At the beginning your question seem a bit vague (although we did offer more specifics later). There is a deriv function that allows simple symbolic differentiation. Since you did not offer any data at first, I assumed symbolic results were you wanted until the second comment.

ex <- expression( x^2*y, 5*x+sin(y) )
sapply(ex, deriv, c("x", "y") )
#-------result--------------------
expression({
    .expr1 <- x^2
    .value <- .expr1 * y
    .grad <- array(0, c(length(.value), 2L), list(NULL, c("x", 
        "y")))
    .grad[, "x"] <- 2 * x * y
    .grad[, "y"] <- .expr1
    attr(.value, "gradient") <- .grad
    .value
}, {
    .value <- 5 * x + sin(y)
    .grad <- array(0, c(length(.value), 2L), list(NULL, c("x", 
        "y")))
    .grad[, "x"] <- 5
    .grad[, "y"] <- cos(y)
    attr(.value, "gradient") <- .grad
    .value
})

Alternatively you could have use this, which would return a list of functions:

sapply(ex, deriv, c("x", "y") , func=TRUE)

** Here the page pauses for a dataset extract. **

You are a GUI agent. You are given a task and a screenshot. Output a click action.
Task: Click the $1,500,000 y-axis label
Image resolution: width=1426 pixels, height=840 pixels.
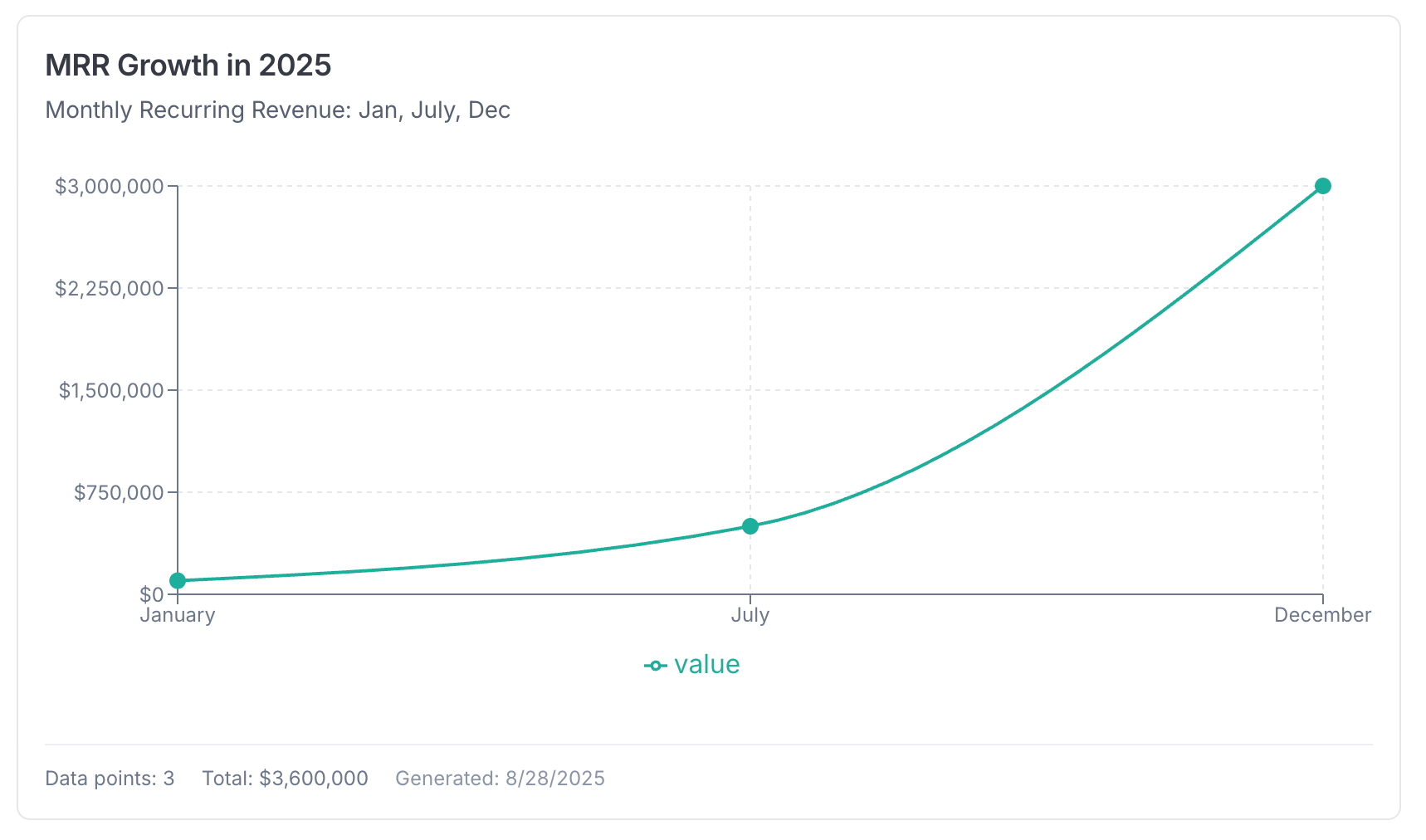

[Edit 1: Answering first comment] If you want an object to allow individual matrix functions try this:

res <- sapply(ex, function(ex1) lapply(c("x","y") , 
                            function(arg) deriv(ex1, arg, func=TRUE) ) )

#--------------
> res[1,1]
[[1]]
function (x) 
{
    .value <- x^2 * y
    .grad <- array(0, c(length(.value), 1L), list(NULL, c("x")))
    .grad[, "x"] <- 2 * x * y
    attr(.value, "gradient") <- .grad
    .value
}

Or for the expression version:

res <- sapply(ex, function(ex1) lapply(c("x","y") , 
                                   function(arg) deriv(ex1, arg) ) )
#----------------------
> res[1,1]
[[1]]
expression({
    .value <- x^2 * y
    .grad <- array(0, c(length(.value), 1L), list(NULL, c("x")))
    .grad[, "x"] <- 2 * x * y
    attr(.value, "gradient") <- .grad
    .value
})

[Edit 2: answering second comment] To evaluate an expression, you pass it to eval with an appropriate environment:

> eval( res[1,1][[1]], envir=list(x=4,y=5) )
[1] 80
attr(,"gradient")
      x
[1,] 40

There was a niggling wringkle of needing to extract the first (and only) element of the list items in the matrix by first using "[" and then using "[[".